At trial, the judge held that Mr and Mrs Wareham had exercised their discretion as trustees without giving real and genuine consideration to the interests of the dependants of the fund. Her Honour held that the exercise of discretion should be set aside, and the trustees removed.
This result was upheld on appeal.
Grounds of Appeal
Mr and Mrs Wareham advanced many grounds of appeal, but there was considerable overlap between them. Their primary complaint amounted to an objection to the trial judge’s conclusion that they as trustees had failed to give real and genuine consideration to the interests of those who might potentially benefit from the exercise of the discretion regarding payment of the death benefit.
In deciding this issue, the Court of Appeal applied the following passage from Karger v Paul  VicRP 13, holding that it remains the guiding principle applicable to superannuation trusts:
“Apart from cases where trustees disclose their reasons, the exercise of an absolute and unfettered discretion is examinable only as to good faith, real and genuine consideration and absence of ulterior purpose, and not as to the method and manner of its exercise”
Interestingly, in examining whether there had been real and genuine consideration, the Court (and the trial judge) referred in detail to the content and tone of the correspondence between the parties’ solicitors.
In particular, it was found to be significant that Mr and Mrs Wareham’s solicitors had asserted in correspondence (incorrectly) that Mr Marsella was not a beneficiary or dependant and had no interest in the fund. Further, they had generally adopted a “dismissive” tone in responding to Mr Marsella’s concerns. This was held to support the conclusion that Mr and Mrs Wareham had not genuinely considered the interests of Mr Marsella as a dependant under the terms of the fund.
It was also held that minutes of the trustees which recorded “due consideration having been made… of the possible interests of all dependants of the deceased member” did not assist the trustees, as it did not contradict the express assertion in the solicitor’s correspondence that Mr Marsella was not a dependant.
Insight – Requirement for real and genuine consideration
- If a trustee does not undertake a real and genuine consideration of the interests of potential beneficiaries when exercising their discretion, then there has not been a proper exercise of the discretion. It is not enough that there might be good grounds for a trustee (of a SMSF or otherwise) to exercise their discretion in a certain way, in the absence of such a real and genuine consideration.

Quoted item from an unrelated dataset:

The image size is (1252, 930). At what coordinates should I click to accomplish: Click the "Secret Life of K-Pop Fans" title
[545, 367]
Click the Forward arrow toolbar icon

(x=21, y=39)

- If discretion has been improperly exercised, the fact that the trustee relied on incorrect advice in acting in that way will not relieve them of liability (though of course, the trustee may subsequently have a claim in negligence against their advisors).
- It is not necessary that a trustee acted in bad faith to find that the trustee failed to give real and genuine consideration to the interests of a beneficiary.
- While the Court noted that “the decision to pay no part of the death benefit to the deceased’s husband of more than 30 years was, at least, remarkable”, Mr and Mrs Wareham would have been much better placed to defend the exercise of their discretion had they acknowledged the interests of Mr Marsella as a dependent, and sought information about his financial and personal circumstances so as to be in a position to make a real and genuine consideration of his interests.
- It is interesting to contrast the result in this case with Katz v Grossman  NSWSC 934, another case involving the trustee of a SMSF preferring their own interests. In that case, the surviving trustee was also the daughter of the deceased, who also appointed her husband as an additional trustee, who then also resolved to pay the entire death benefit to the daughter, to the exclusion of the son of the deceased. The son sought to impugn the appointment of the husband as trustee, but was ultimately unsuccessful, and the entirety of the death benefit passed to the daughter.
- In light of the findings in Wareham, an approach by trustees based upon Katz v Grossman considerations to exercise their discretion so as to prefer their own interests above others must be considered vulnerable to challenge.